Stored items from a collection
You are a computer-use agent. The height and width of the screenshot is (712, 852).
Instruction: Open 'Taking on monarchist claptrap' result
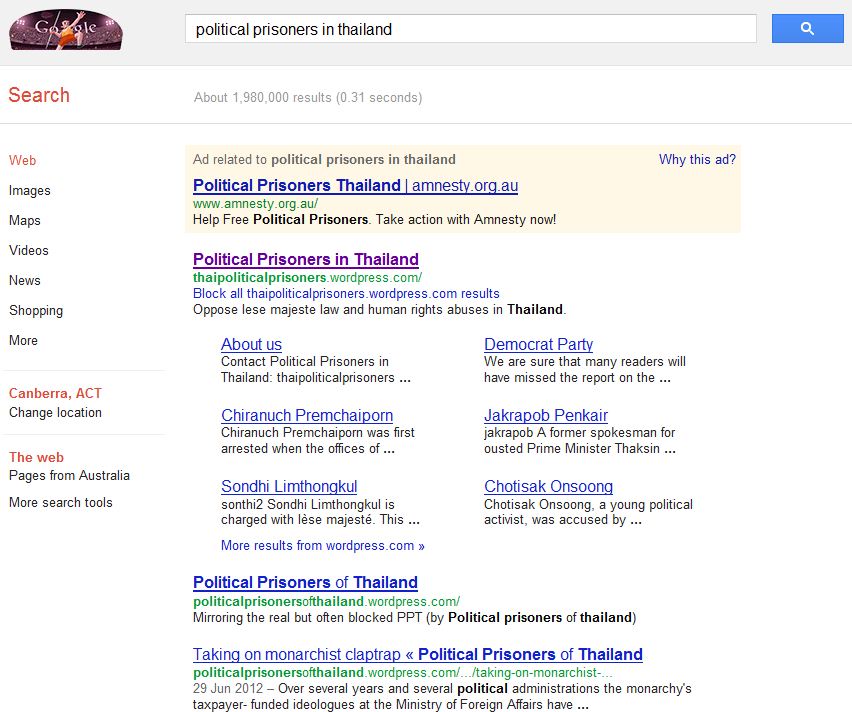[x=417, y=654]
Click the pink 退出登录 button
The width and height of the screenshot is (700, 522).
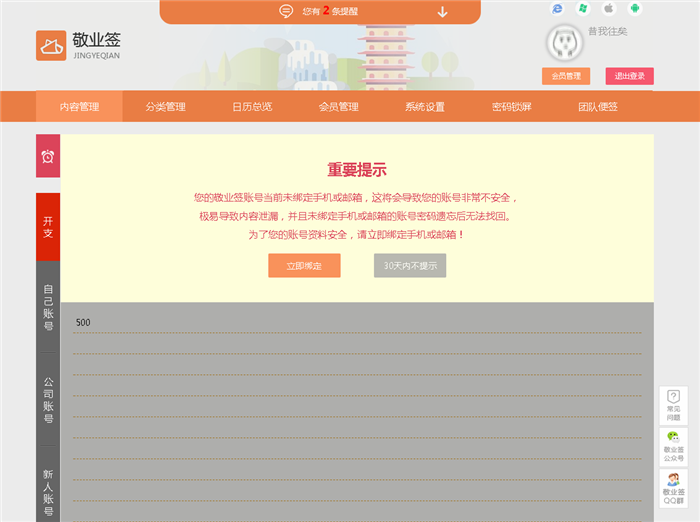point(629,76)
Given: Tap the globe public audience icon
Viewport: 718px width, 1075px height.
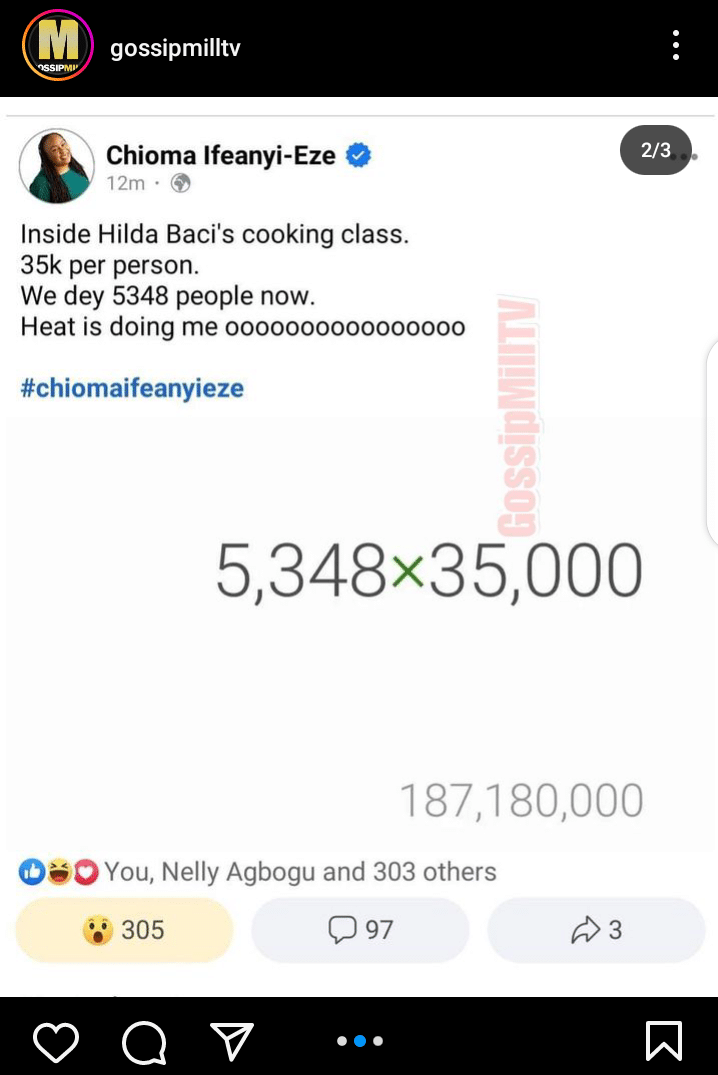Looking at the screenshot, I should (180, 183).
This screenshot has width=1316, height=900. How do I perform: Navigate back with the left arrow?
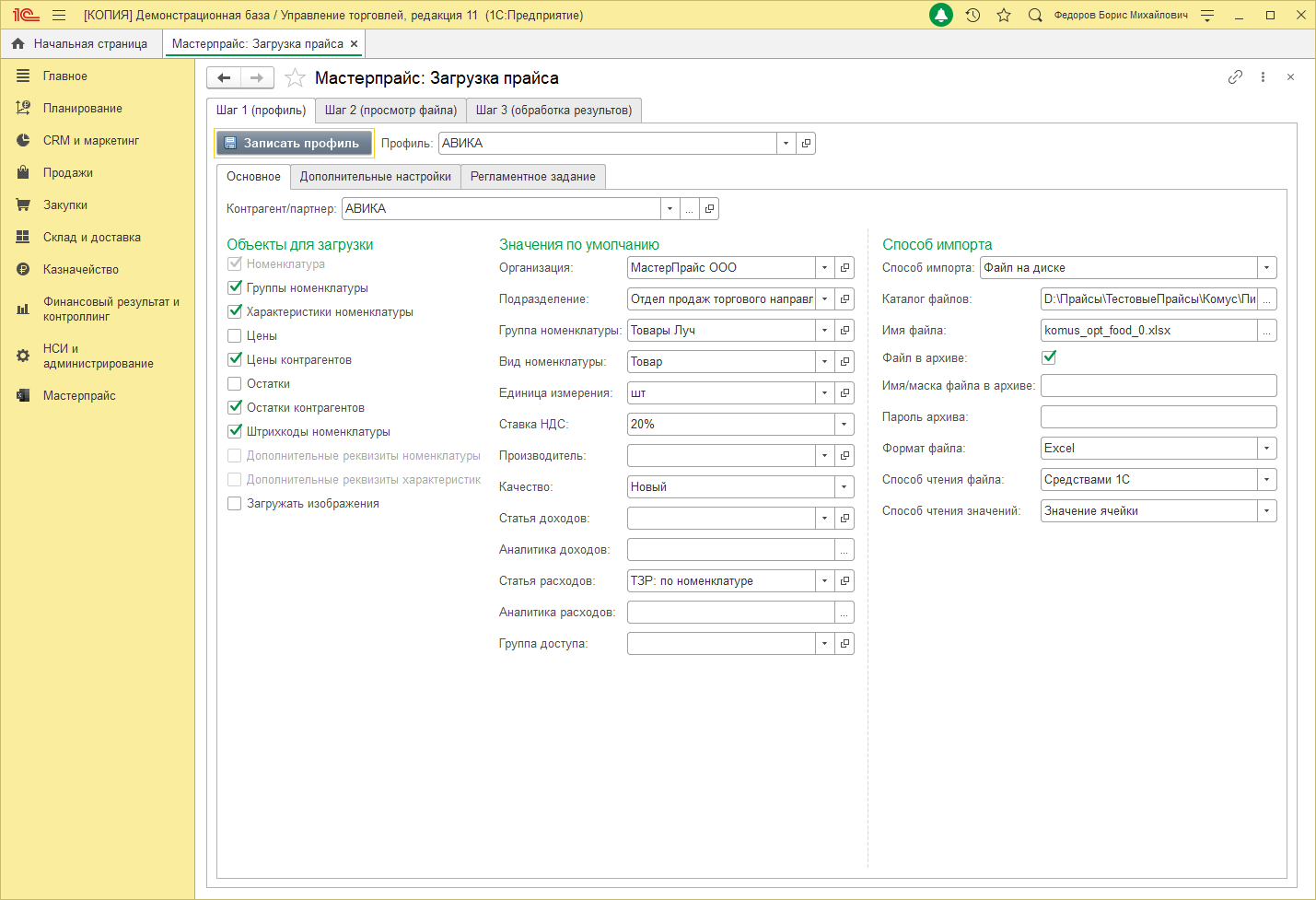(x=224, y=78)
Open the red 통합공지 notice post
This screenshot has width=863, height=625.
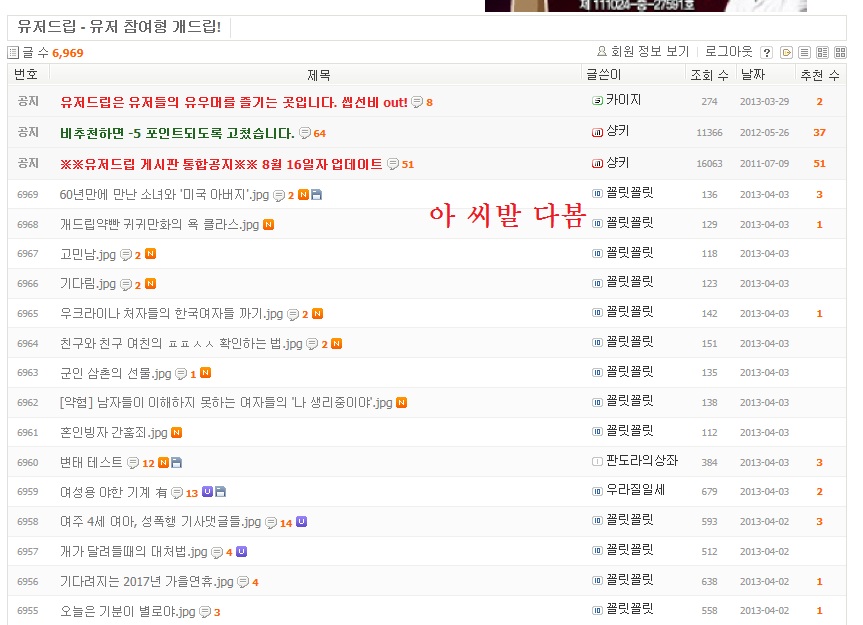(221, 165)
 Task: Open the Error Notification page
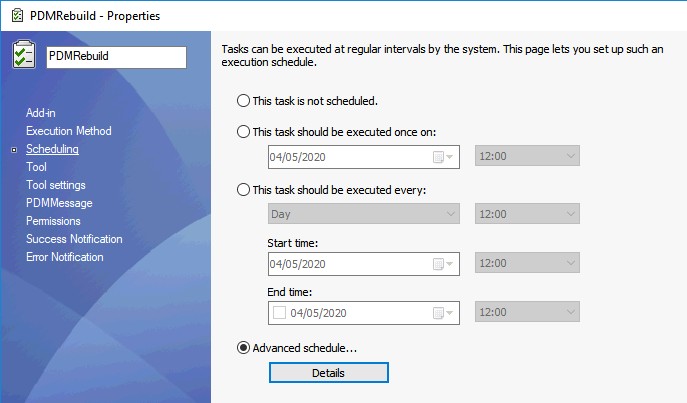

REQUIREMENT.
Beginning with the first line of the records above, extract each line exactly through the line that holds "Given: Tap the globe public audience icon", both ends included. Omit pictures.

RESPONSE TO THE EXERCISE.
You are a computer-use agent. The height and width of the screenshot is (712, 852).
Instruction: Open 'Taking on monarchist claptrap' result
[x=417, y=654]
Click the pink 退出登录 button
The width and height of the screenshot is (700, 522).
point(629,76)
Given: Tap the globe public audience icon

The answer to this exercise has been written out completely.